‘Paranoia’ is the new album release from keyboardist and producer Bobby Sparks II released through Leopard Records.
Now a fully-fledged solo artist in his own right, Sparks’ lengthy career to date has bestowed innumerable successes and accolades to his name – as an in-demand session musician and collaborator, Sparks has recorded with some of the most revered names in contemporary soul and jazz including Lalah Hathaway, Stephanie McKay and Dianne Reeves; Further, Sparks served as a key member of the neo-soul and jazz-funk inspired side project by the late, great Roy Hargrove – The RH Factor – having appeared on both full-length albums, ‘Hard Groove’ (2003) and ‘Distractions’ (2006), as well as the intermediary EP ‘Strength’ (2004). And then of course there’s the matter of the Texan jazz fusion, Grammy-winning collective, Snarky Puppy, of which Sparks has found himself an original member of alongside band members that have also gone on to achieve staggering solo successes including Michael League, Bill Laurance and Robert “Sput” Searight.
The extension of Sparks’ work with Snarky Puppy to that of his solo material is very much a continuation of that notion of musical fusion equalling musical freedom. Even through Sparks’ debut album ‘Schizophrenia: The Yang Project’ (2019) encapsulated vastly different genres and styles – predominantly geared more towards funk and soul – ‘Paranoia’ significantly builds upon these concepts seeking to steer Sparks’ music towards an even grander, all encompassing sonic palette.

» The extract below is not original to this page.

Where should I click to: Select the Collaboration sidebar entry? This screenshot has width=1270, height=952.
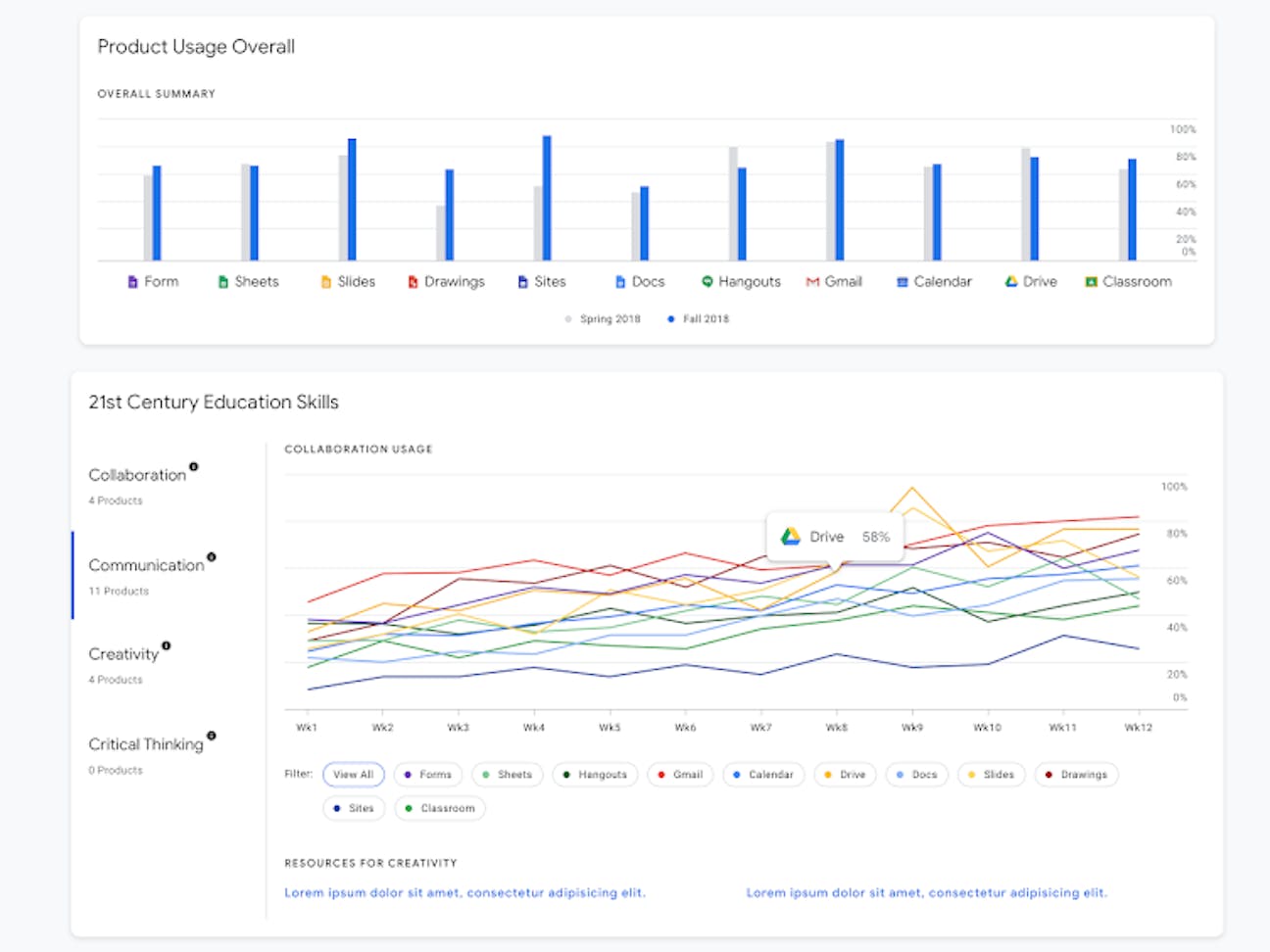tap(138, 475)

You could definitely never call Sparks short on ideas – as with this album’s predecessor, the somewhat grandiose vision for ‘Paranoia’ finds itself encapsulating a whopping 25 tracks at two hours and twenty minutes which is a phenomenal target for a single full-length studio release. Initially conceived as something of a “funk opera”, tracks on the album really run a bold gamut with Sparks’ tackling R&B, soul, funk, jazz, gospel, blues, hip-hop, Indian and orchestral scores in a vastly ambitious project.

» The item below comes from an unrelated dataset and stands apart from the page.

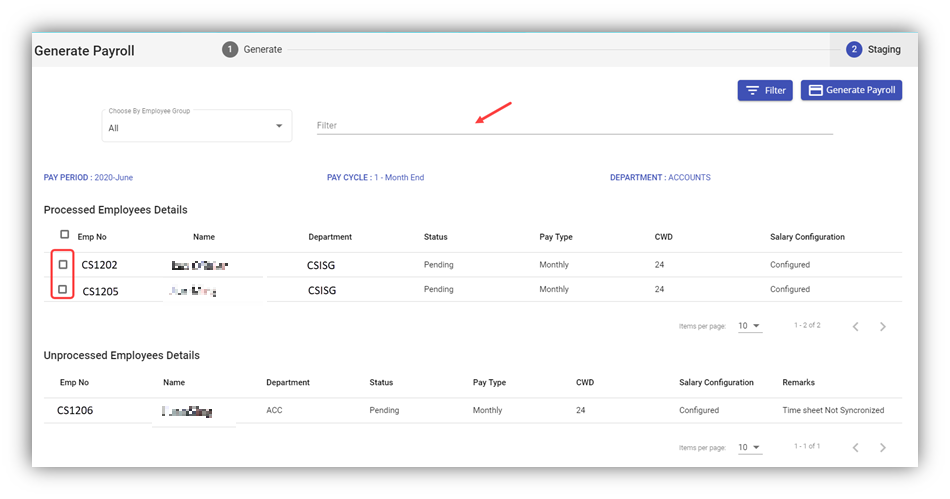Toggle the select-all checkbox in Processed header

pyautogui.click(x=64, y=235)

Dedicated to the memory of his father, Bobby Sparks Sr’s touch is present throughout the album as are a variety of Sparks’ influences which are openly laid out for display throughout ‘Paranoia’. A string-laden cover of Elton John’s ‘Goodbye Yellow Brick Road’ features vocals by Chris Walker; the George Clinton, Parliament-Funkadelic, shout via the track ‘Horny Dreams’, and there’s more than just a nod towards The Purple Majesty that is Prince, firstly, via an eight-minute funk workout of ‘D.M.S.R.’ and then a cover of ‘Sometimes It Snows in April’ featuring Lizz Wright’s smokey vocals. The track ‘Jaime Starr’, despite featuring a minor rearrangement of the “a” and the “i” in “Jaime”, might have suggested a third Prince tribute – paying homage to one of Prince’s more prominent alter egos – but seems to draw inspiration elsewhere than the 80s era the name was synonymous with.

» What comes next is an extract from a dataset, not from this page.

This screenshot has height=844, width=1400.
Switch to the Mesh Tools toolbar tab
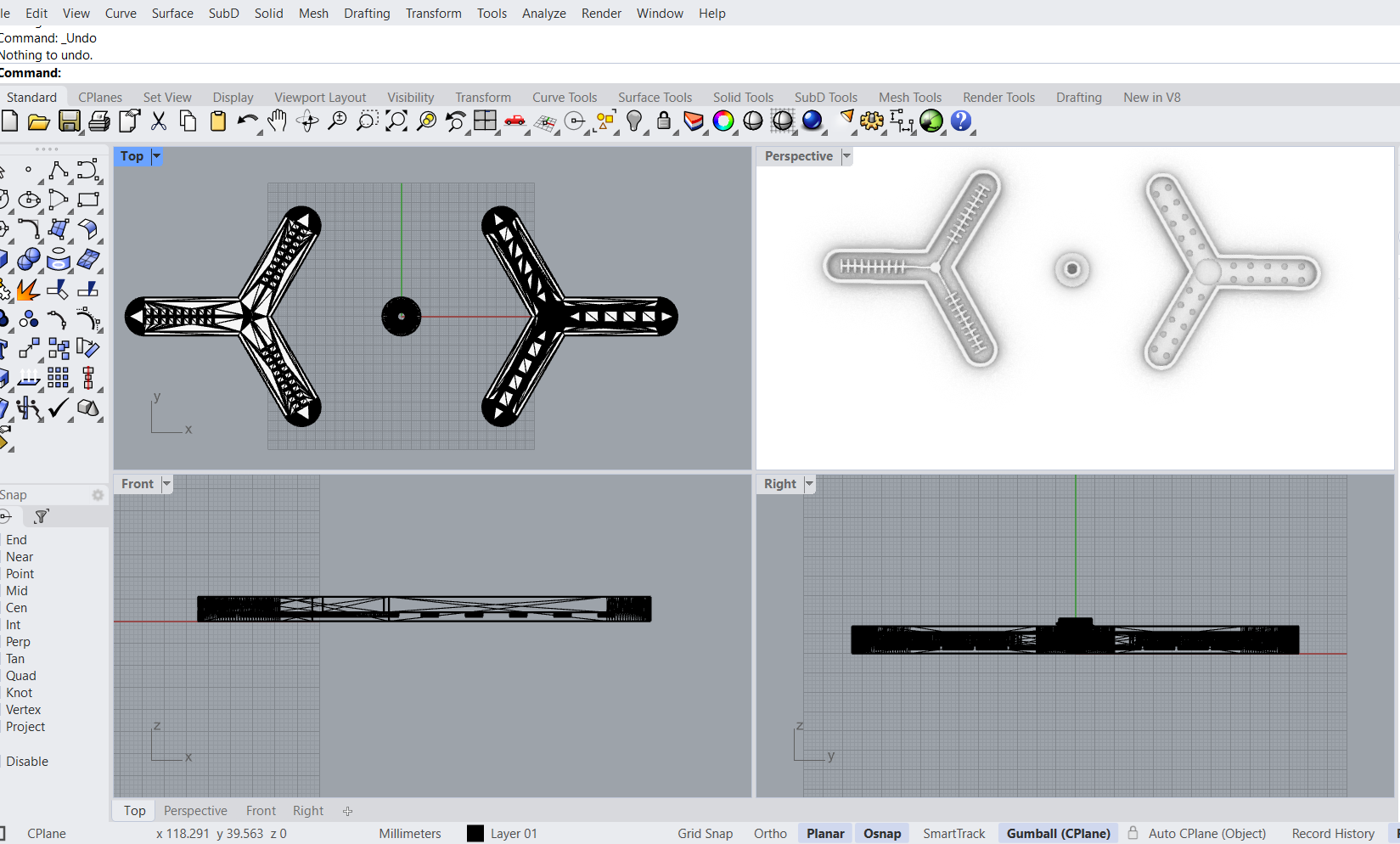909,98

Again, that revolving door of artists and musicians for this album continues in the Snarky Puppy tradition – an epic line-up of names including Snarky Puppy members League, Jason ‘JT’ Thomas and Mark Lettier feature alongside established luminaries like Chris Potter, Gregoire Maret and Keith Anderson, all striving to realise Bobby Sparks’ epic and expansive vision for this album. A project that serves just as much as a celebration of black pride as it is a well-constructed musical experiment, ‘Paranoia’ sees Bobby Sparks continue his quest to create singular soundscapes from an unhindered and boundary-less well of ideas and creativity.